%%

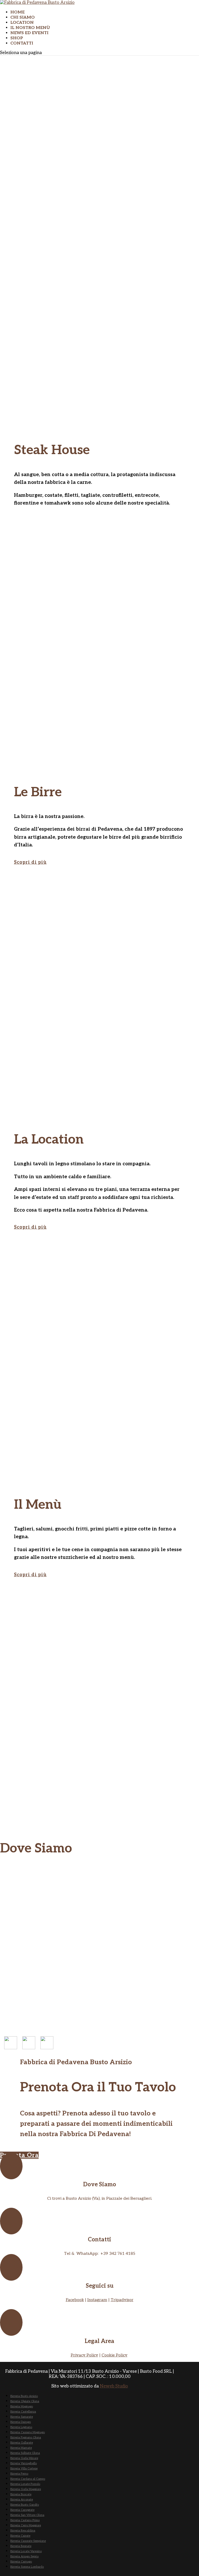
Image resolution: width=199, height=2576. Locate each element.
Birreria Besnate (20, 2546)
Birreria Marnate (21, 2448)
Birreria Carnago (21, 2561)
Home (17, 12)
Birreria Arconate (21, 2499)
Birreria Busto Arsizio (24, 2396)
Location (22, 22)
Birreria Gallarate (21, 2442)
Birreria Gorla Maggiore (25, 2489)
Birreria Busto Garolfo (24, 2504)
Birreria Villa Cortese (24, 2468)
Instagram (97, 2299)
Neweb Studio (114, 2386)
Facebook (75, 2299)
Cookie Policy (114, 2355)
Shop (16, 38)
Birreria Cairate (20, 2535)
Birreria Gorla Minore (24, 2458)
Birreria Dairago (20, 2422)
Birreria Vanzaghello (23, 2463)
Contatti (21, 43)
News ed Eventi (29, 33)
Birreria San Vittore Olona (27, 2515)
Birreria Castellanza (23, 2411)
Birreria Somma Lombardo (27, 2567)
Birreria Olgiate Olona (24, 2401)
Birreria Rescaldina (22, 2530)
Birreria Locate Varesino (26, 2551)
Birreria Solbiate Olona (25, 2453)
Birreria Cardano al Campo (27, 2479)
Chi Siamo (22, 17)
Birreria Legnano (21, 2427)
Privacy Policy (84, 2355)
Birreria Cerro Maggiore (25, 2525)
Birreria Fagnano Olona (25, 2437)
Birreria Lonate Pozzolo (25, 2484)
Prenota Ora (19, 2155)
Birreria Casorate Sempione (28, 2541)
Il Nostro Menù (30, 27)
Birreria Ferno (19, 2473)
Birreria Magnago (21, 2406)
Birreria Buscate (20, 2494)
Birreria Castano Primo (25, 2520)
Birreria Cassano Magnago (27, 2432)
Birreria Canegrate (22, 2510)
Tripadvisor (122, 2299)
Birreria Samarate (21, 2417)
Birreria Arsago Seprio (24, 2556)
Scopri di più (30, 862)
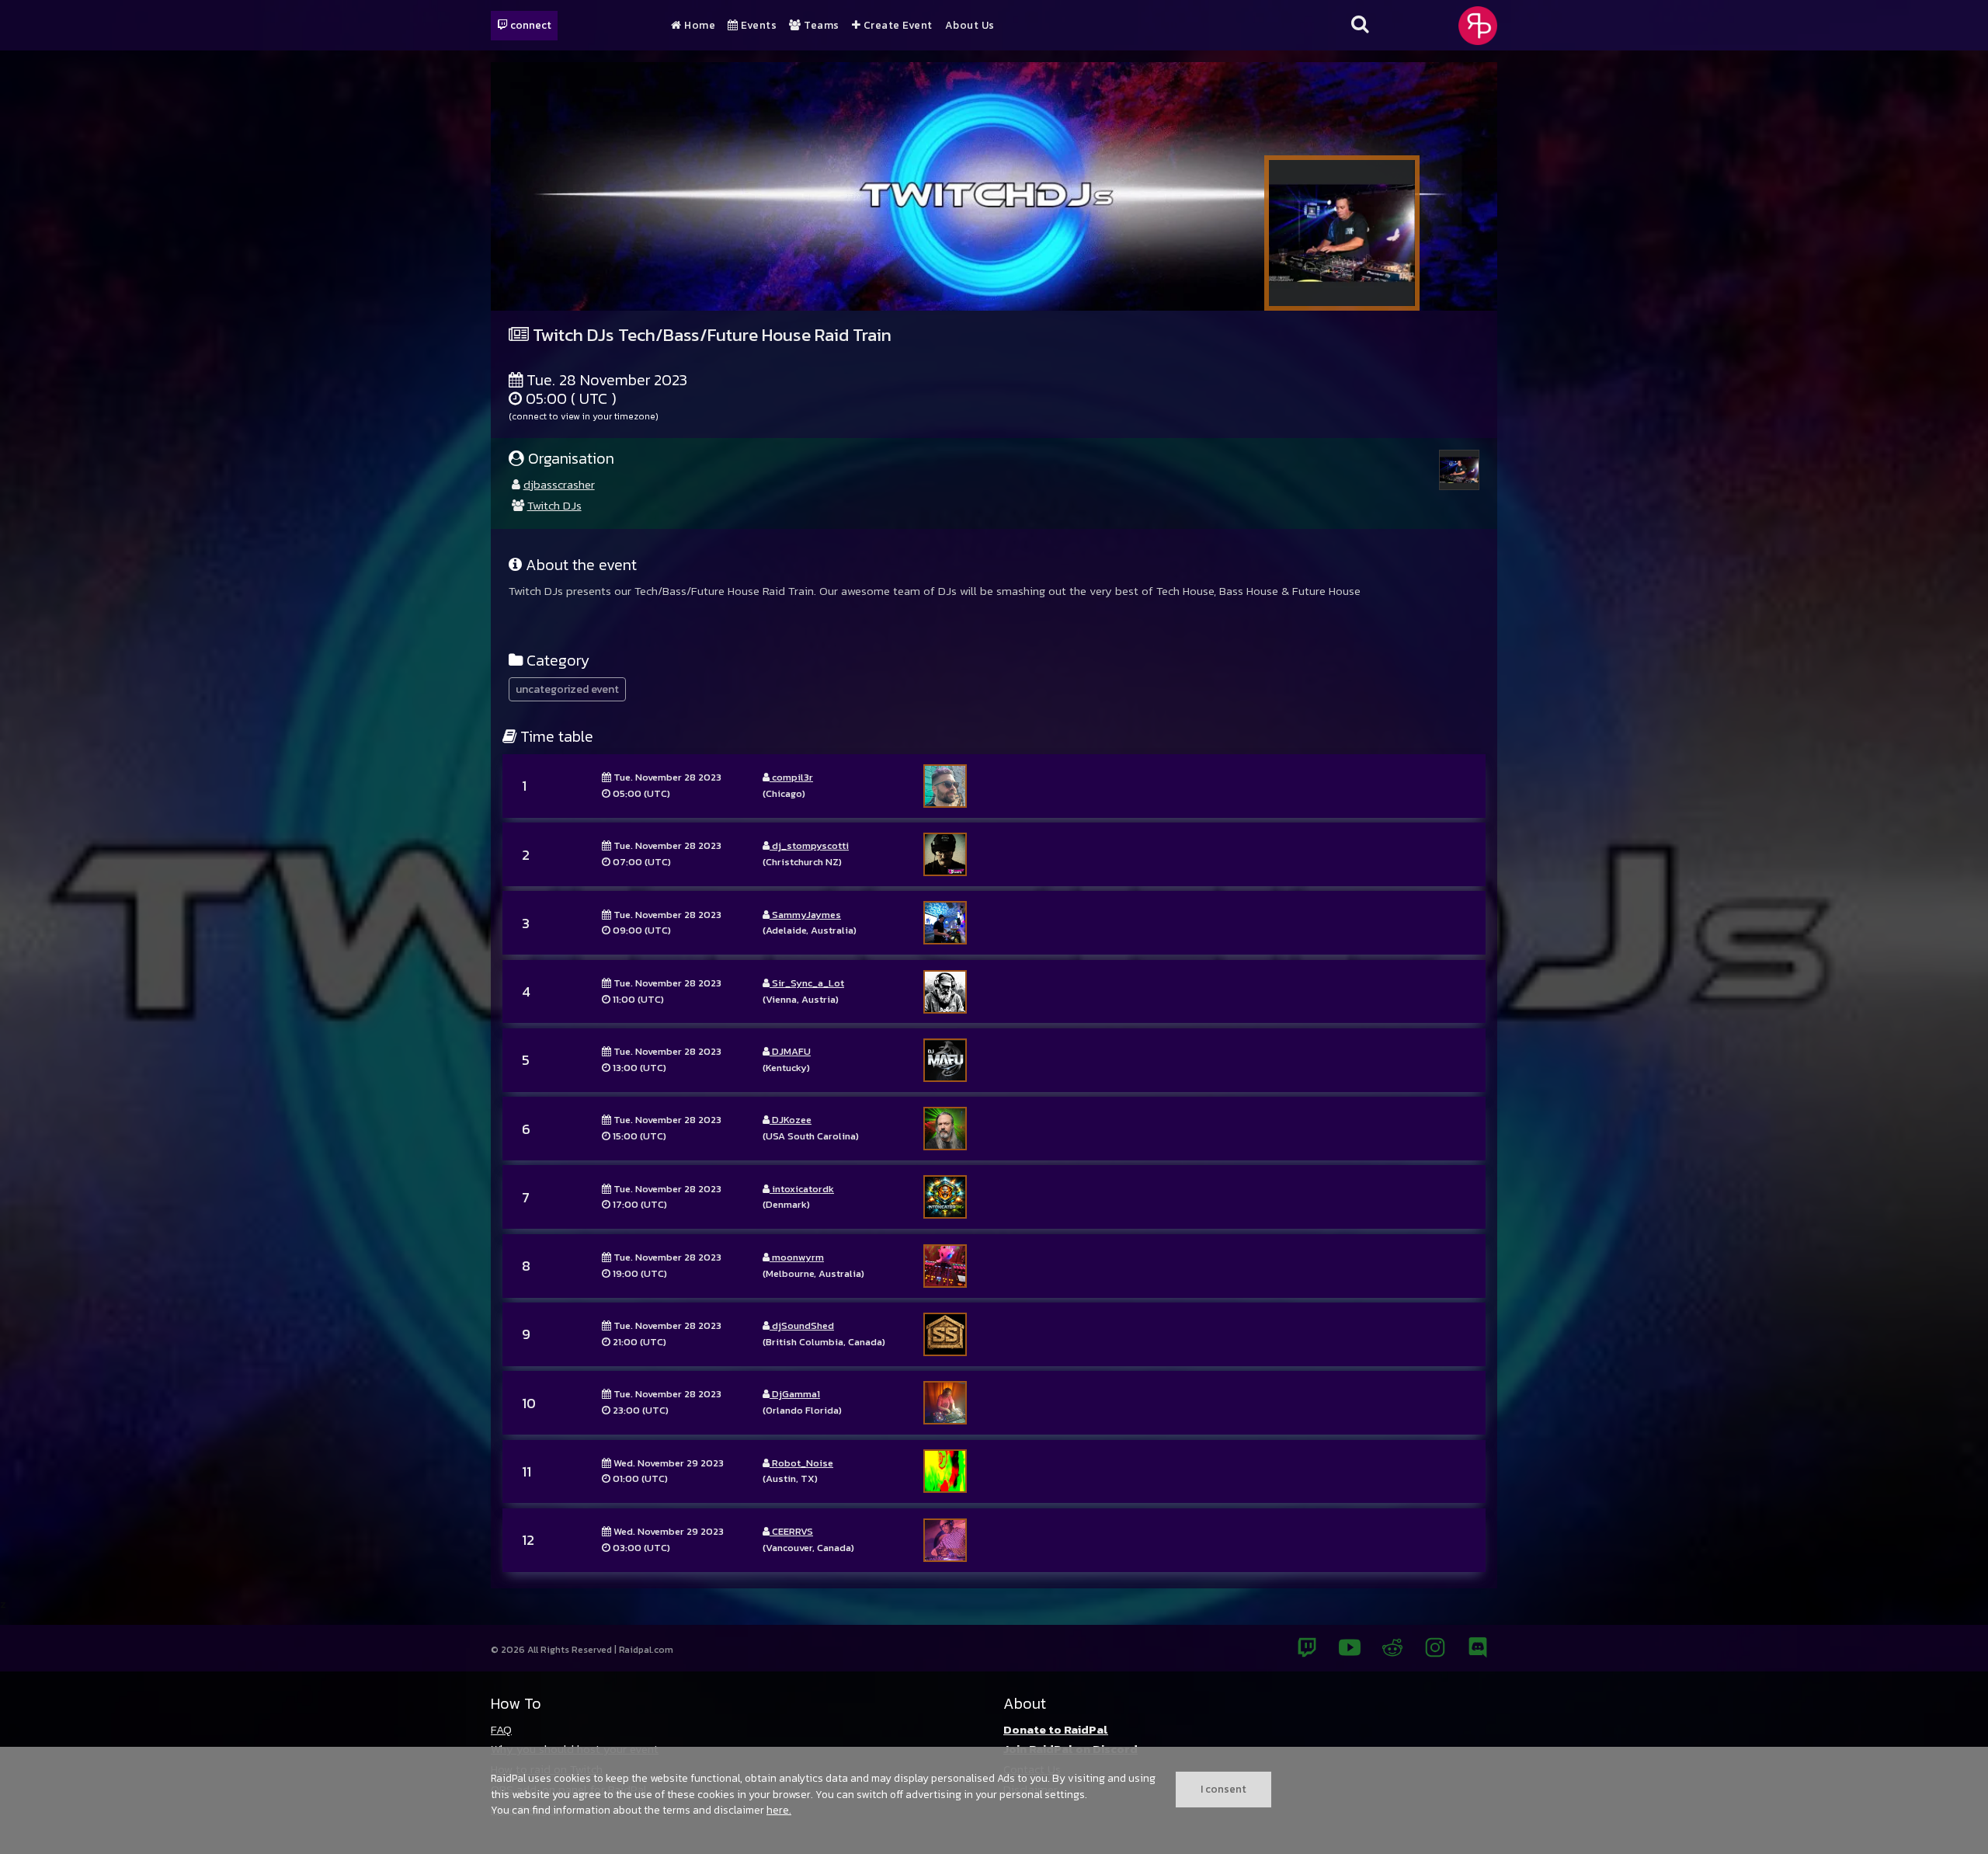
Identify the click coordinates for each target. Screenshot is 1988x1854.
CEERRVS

%%

## Task to complete
Among the records, how many lines include the string "Busto"? State the number and add nothing.

## Solution to this problem
2